▸ **What is being asked**: Count how many lines in the listing below contain the string "side", treating uppercase and lowercase as distinct, and reply with the number alone.

▸ **Record list**:
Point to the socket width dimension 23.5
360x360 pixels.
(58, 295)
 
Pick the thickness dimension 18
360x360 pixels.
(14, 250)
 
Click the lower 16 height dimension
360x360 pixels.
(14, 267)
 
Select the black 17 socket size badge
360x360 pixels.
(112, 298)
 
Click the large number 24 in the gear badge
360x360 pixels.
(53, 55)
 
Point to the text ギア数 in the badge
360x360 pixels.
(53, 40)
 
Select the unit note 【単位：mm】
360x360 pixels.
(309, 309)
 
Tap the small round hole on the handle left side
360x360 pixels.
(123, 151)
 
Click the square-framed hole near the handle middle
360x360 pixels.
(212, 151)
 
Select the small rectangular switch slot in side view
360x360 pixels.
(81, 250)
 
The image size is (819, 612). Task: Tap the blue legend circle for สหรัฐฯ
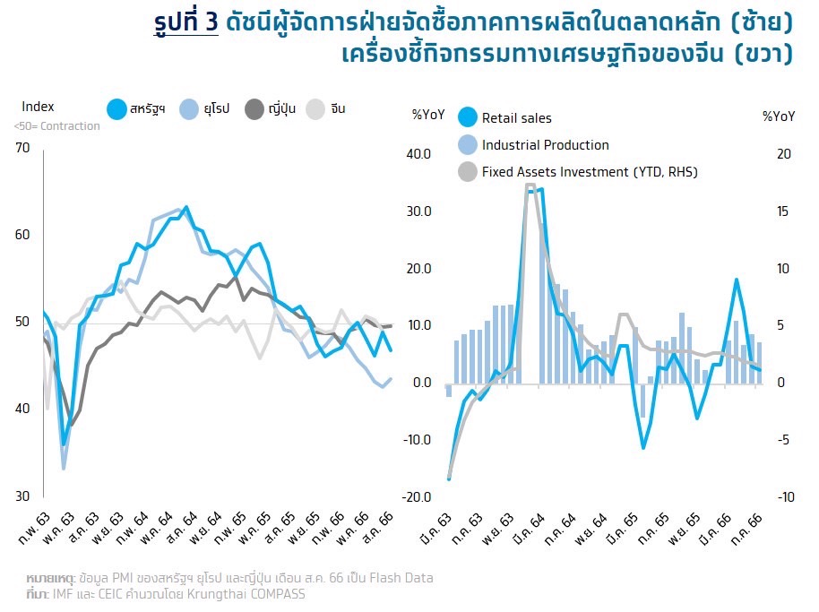[116, 109]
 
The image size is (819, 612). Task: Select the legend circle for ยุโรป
[190, 109]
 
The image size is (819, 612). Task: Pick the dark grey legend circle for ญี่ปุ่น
[254, 109]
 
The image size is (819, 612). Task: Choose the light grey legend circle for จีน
[316, 109]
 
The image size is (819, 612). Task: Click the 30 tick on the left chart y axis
[22, 496]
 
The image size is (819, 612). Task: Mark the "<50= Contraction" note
[57, 126]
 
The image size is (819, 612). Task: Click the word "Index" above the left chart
[38, 107]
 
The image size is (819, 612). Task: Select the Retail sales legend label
[517, 118]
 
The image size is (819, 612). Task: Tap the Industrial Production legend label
[545, 145]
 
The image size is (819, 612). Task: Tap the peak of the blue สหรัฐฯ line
[185, 208]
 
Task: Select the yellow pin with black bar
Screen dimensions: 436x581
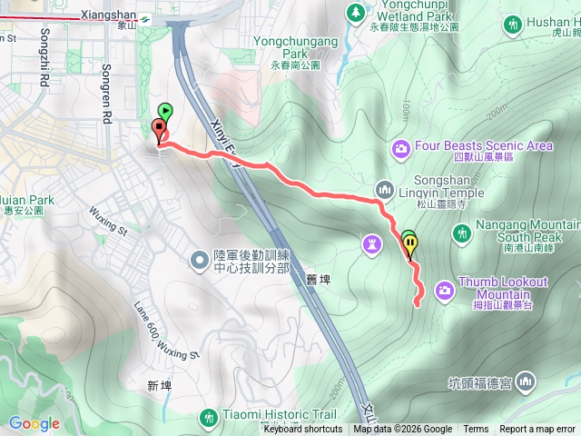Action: [411, 243]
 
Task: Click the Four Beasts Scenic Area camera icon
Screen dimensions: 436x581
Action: [401, 147]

▸ **Output below**: 2